JEOPOLİTİK MUCİZENİN SONU: ASYA’DA GÜVENLİK VE ABE’NİN “AKTİF PASİFİZM” POLİTİKASI

upa-admin 18 Ağustos 2014 2.930 Okunma 0
JEOPOLİTİK MUCİZENİN SONU: ASYA’DA GÜVENLİK VE ABE’NİN “AKTİF PASİFİZM” POLİTİKASI

Asya-Pasifik havzası dünyanın en aktif jeopolitik mekanlarından biridir. Burada birkaç güçlü devlet bulunmaktadır. Bölgeye ABD’nin geleneksel olarak etkisi büyüktür. Şu anda işte Washington’un aktif yer aldığı güvenlik sistemi burada güçler dengesini sağlıyor. Fakat son zamanlarda bölgenin bazı devletleri mevcut status-kvonu yenileyebilecek siyasi adımlar belirlemekteler.

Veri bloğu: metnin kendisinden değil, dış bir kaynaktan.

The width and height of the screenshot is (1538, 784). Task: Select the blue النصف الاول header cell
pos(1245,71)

Bu sırada Japonya Başbakanı Şinzo Abe`nin “aktif pasifizm” siyaseti ilginçtir. Uzmanlar bu siyasi adımı ayrıştırarak, tahminler yapıyor. Gerçekte ise durumun daha karmaşık olduğunu düşünüyoruz.

Tarihin Tekrarı: Yeni “Pasifist On Yıllık” mı Başlıyor?

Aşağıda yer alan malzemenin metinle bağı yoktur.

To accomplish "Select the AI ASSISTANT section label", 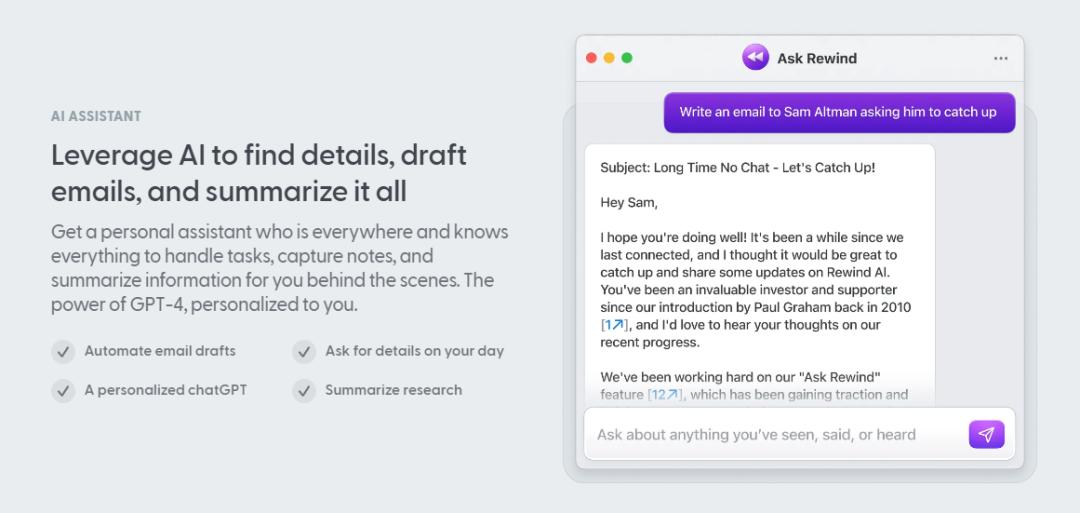I will pos(96,116).
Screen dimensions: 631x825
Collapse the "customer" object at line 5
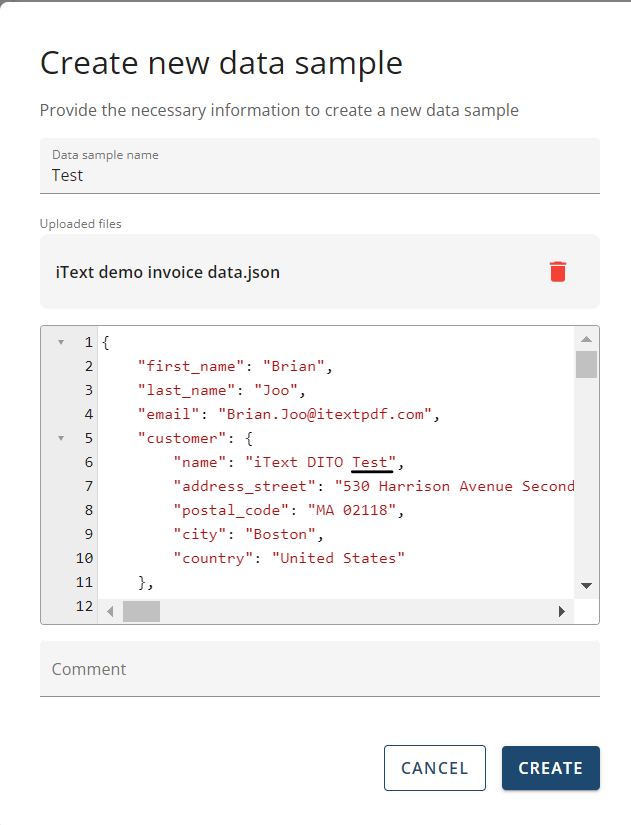tap(61, 438)
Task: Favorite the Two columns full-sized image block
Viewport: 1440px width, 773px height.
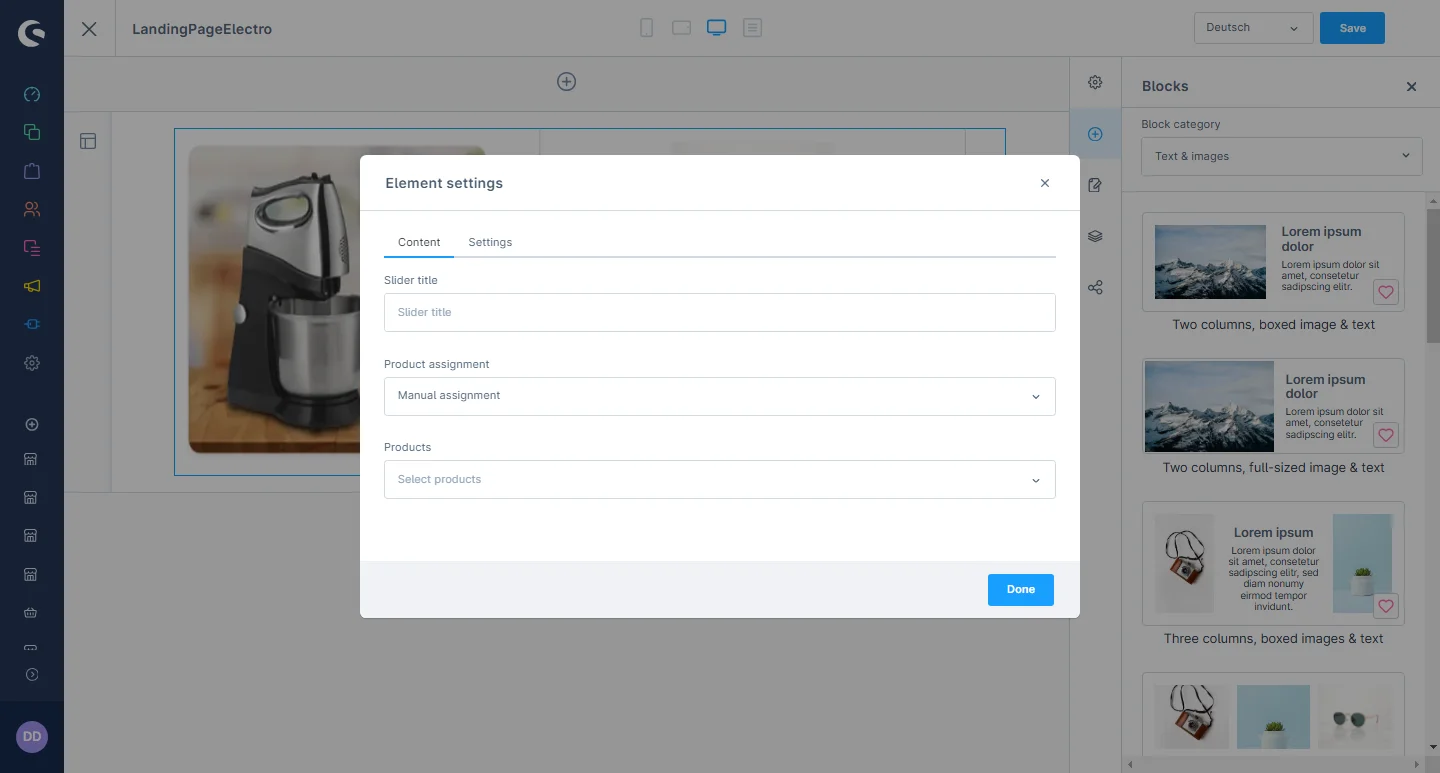Action: click(x=1385, y=436)
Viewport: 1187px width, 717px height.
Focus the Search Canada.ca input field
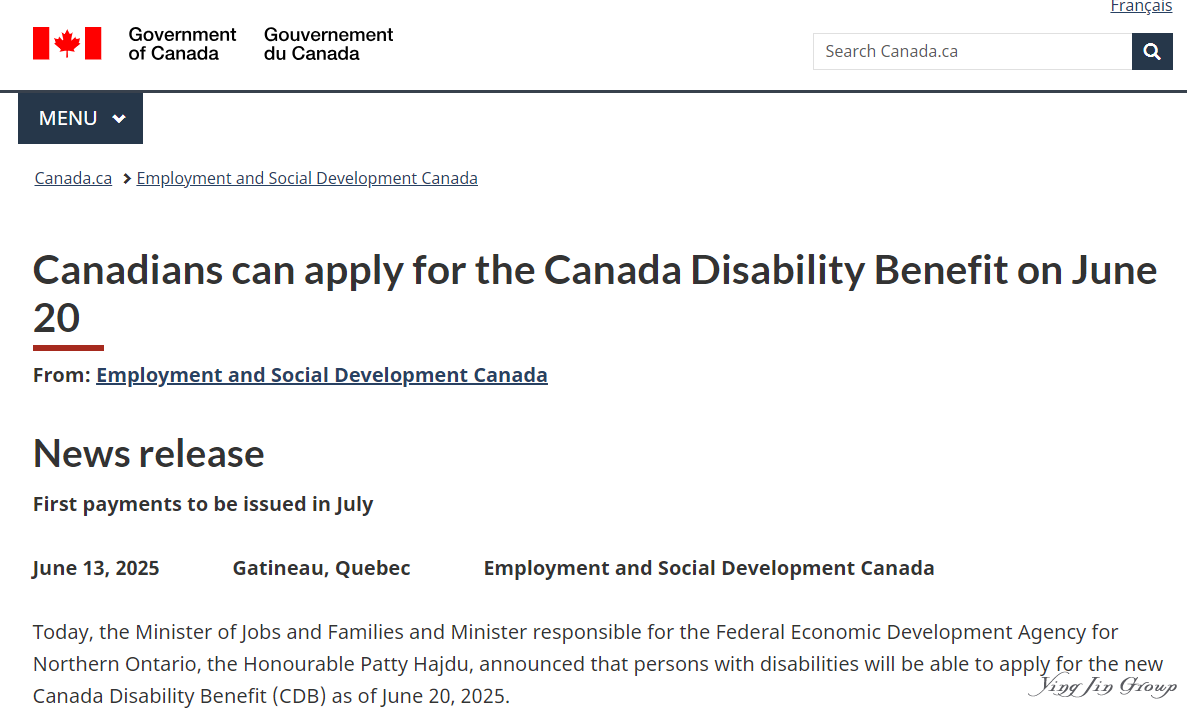click(x=972, y=51)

Asya’nın büyük devletleri gelişme sonucunda yarattıkları jeopolitik mucizeyi yok etmek üzereler. Bu, daha çok Çin, Hindistan ve Japonya’ya aittir. Onları bu açıdan birleştiren temel husus ise iktidarın politikasında milliyetçiliğin geniş kapsam almasıdır.

2012 yılı sonunda Şinzo Abe`nin Başbakan olması ile Japonya’nın dış politikasında içerik değişikliği başladı. Eskiden bir takım uzmanlar meseleyi sadece siyasi retorikte milliyetçiliği ifade eden terimlerin artması olarak kabul ediyorlardı. Fakat bu ülkenin attığı gerçek adımlar durumun hayli farklı olduğunu gösterdi.

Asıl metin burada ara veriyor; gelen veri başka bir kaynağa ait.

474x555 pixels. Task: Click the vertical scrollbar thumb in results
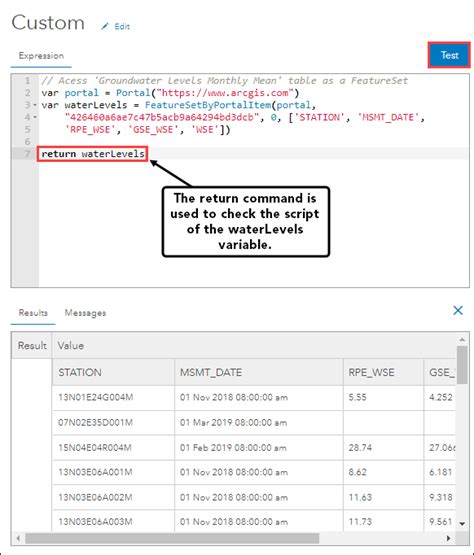462,365
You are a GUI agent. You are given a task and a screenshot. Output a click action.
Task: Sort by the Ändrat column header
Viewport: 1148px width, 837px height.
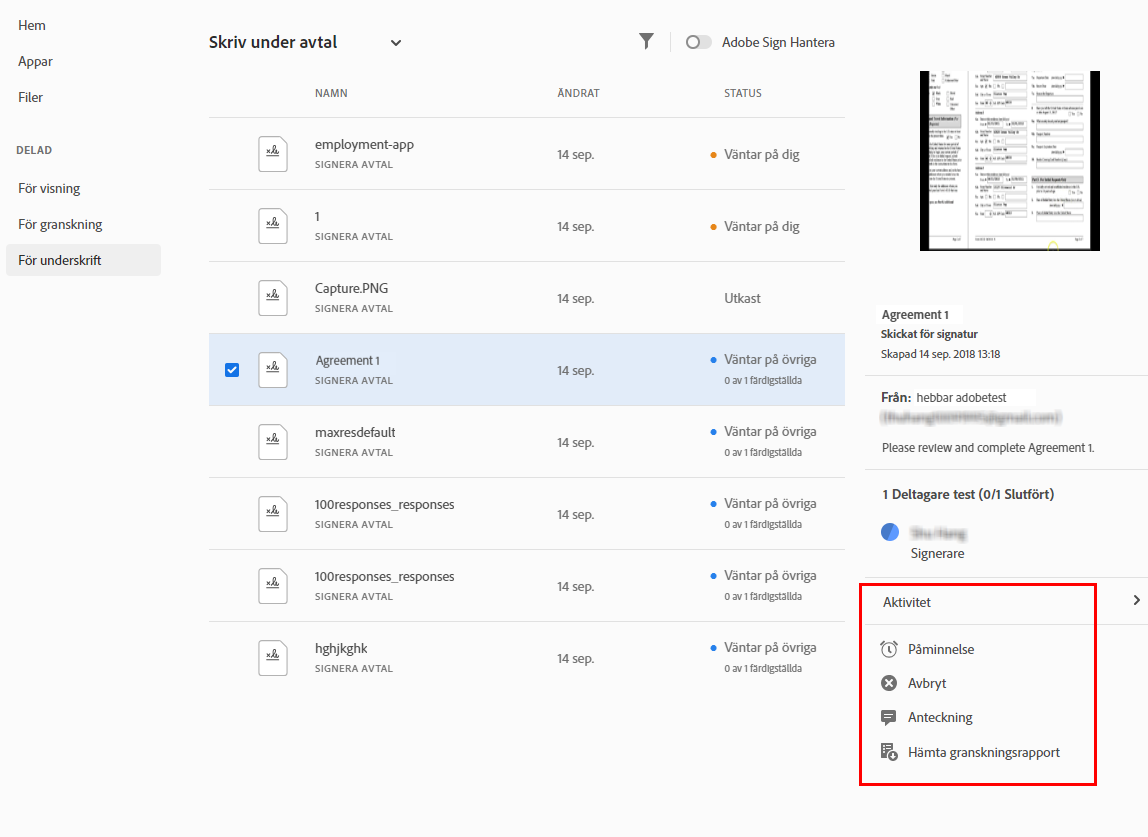tap(578, 93)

Öyle ki, 2013 yılının Aralık ayında Japonya Hükümeti stratejik nitelikteki bir sıra belge kabul etti. Onlardan “Ulusal Savunmanın Temel Yönleri Programı”, “2014-2018 Yılları Için Korumanın Beş Yıllık Programı” ve “Ulusal Güvenlik Stratejisi” daha fazla ilgi çekti. Çünkü bu belgelerde bu ülkenin yeni aşamada dış politikasının başlıca amaç ve ilkeleri belirtildi (bkz.: Валерий Кистанов. Стратегия Японии: хочешь мира – готовься к войне? / “Независимая газета”, 30 Haziran 2014).

Uzmanlar bu yeniliklerin fonunda Japonya’nın ulusal güvenlik stratejisini kabul etmesini özel vurguluyorlar. Modern tarihte bu, Tokyo için ilk olaydır. Muhtemelen Ş. Abe bu adımı önemli saydığı sorunları çözmek için atmıştır.

Onların sırasında ülkenin dünya sahnesinde ulusal çıkarları ve amaçları ayrıca yer alıyor. Belgede askeri, diplomatik, ekonomik, teknolojik ve diğer alanlardaki konular açıklanmıştır. Burada temel hedef ise uluslararası güvenlik alanında çıkarların sağlanmasıdır (bkz.: önceki makaleye).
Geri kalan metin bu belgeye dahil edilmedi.